# Slope of a Function at a Point

Use this interactive to find the slope at a point. Instructions below.

## Instructions

Type your function into the top box ... your function is plotted live.

Now drag the points "A" and "B" to the function line. When they are close they will "snap" to the function.

Bring points "A" and "B" near the point where you want to find the slope.

When "A" and "B" are on top of each other **the slope could be anything**!

So keep them a small distance apart.

Now Zoom In: by pressing "Fit".

Now bring the points *closer* together.

Keep zooming and moving the points closer together until you are happy with the answer.

This is the idea behind differential calculus.

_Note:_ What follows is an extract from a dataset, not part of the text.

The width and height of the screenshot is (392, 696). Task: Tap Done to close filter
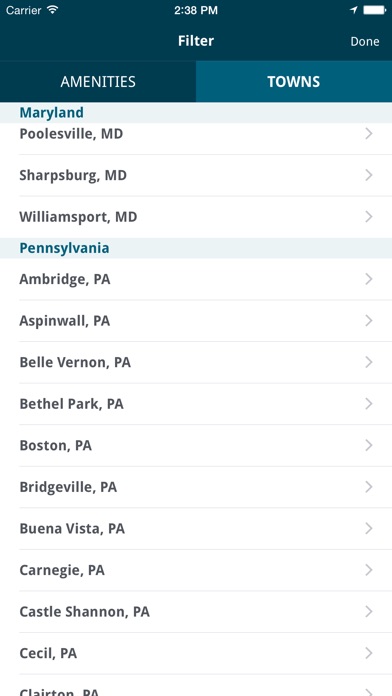(365, 41)
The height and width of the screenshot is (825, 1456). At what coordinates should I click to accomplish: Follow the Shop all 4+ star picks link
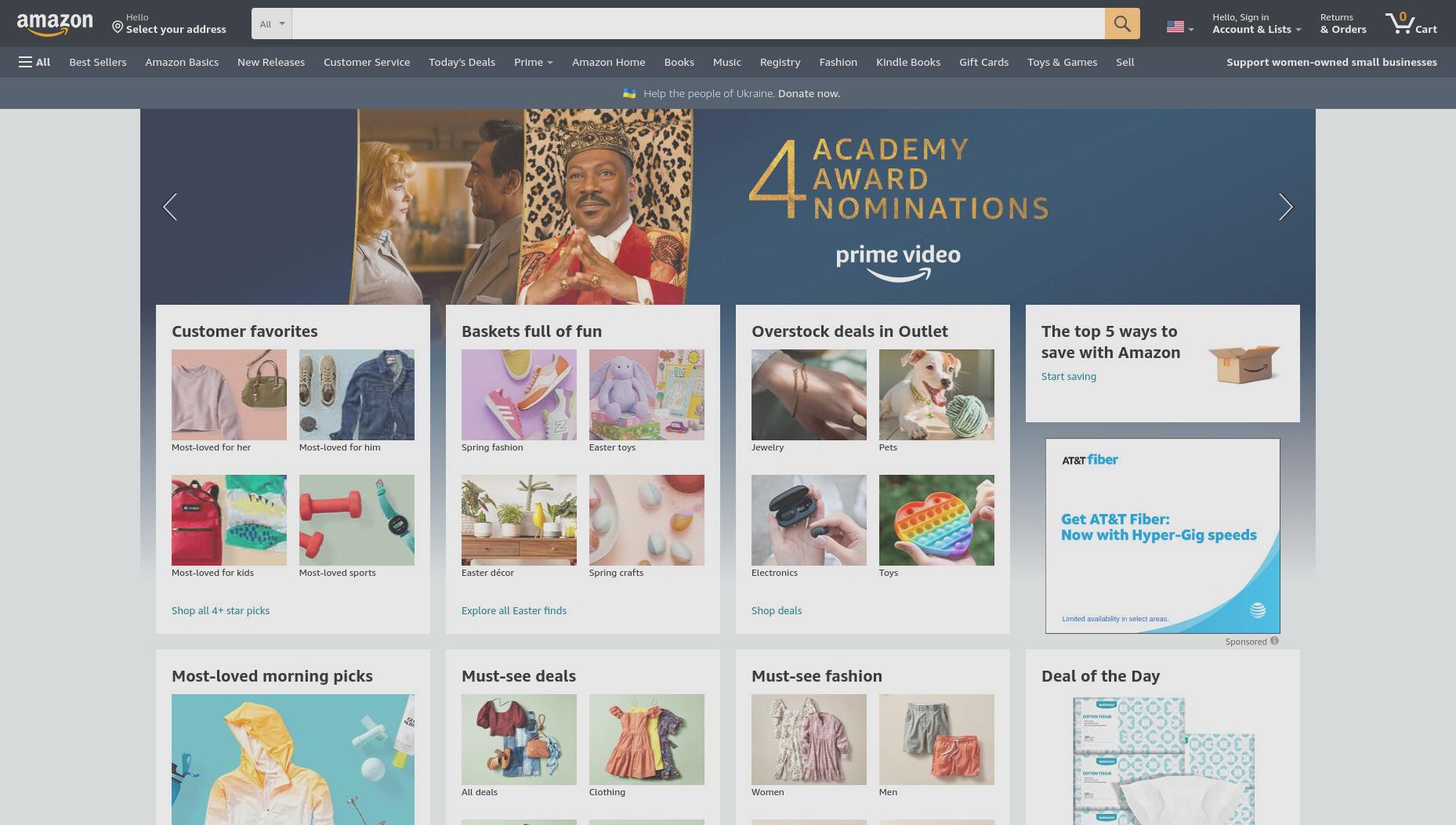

We can't have a gap of zero (the slope could be anything), but as the **gap heads towards zero**, the slope heads towards the true slope at that point.

## Interesting Functions

Try finding the slope of y = x^2 at:

- x = 1
- x = 2
- x = 3

Try finding the slope of y = ln(x) at:

- x = 1
- x = 1.5
- x = 2

Try finding the slope of y = e^x at:

**y**= 1 (x=0)**y**= 1.2**y**= 1.5

## Accuracy

There are only a few hundred pixels in either direction, and so the calculations are not totally accurate. But they should give you a good feel for what is going on.

And don't worry, you can often use **differential calculus** to find an accurate answer!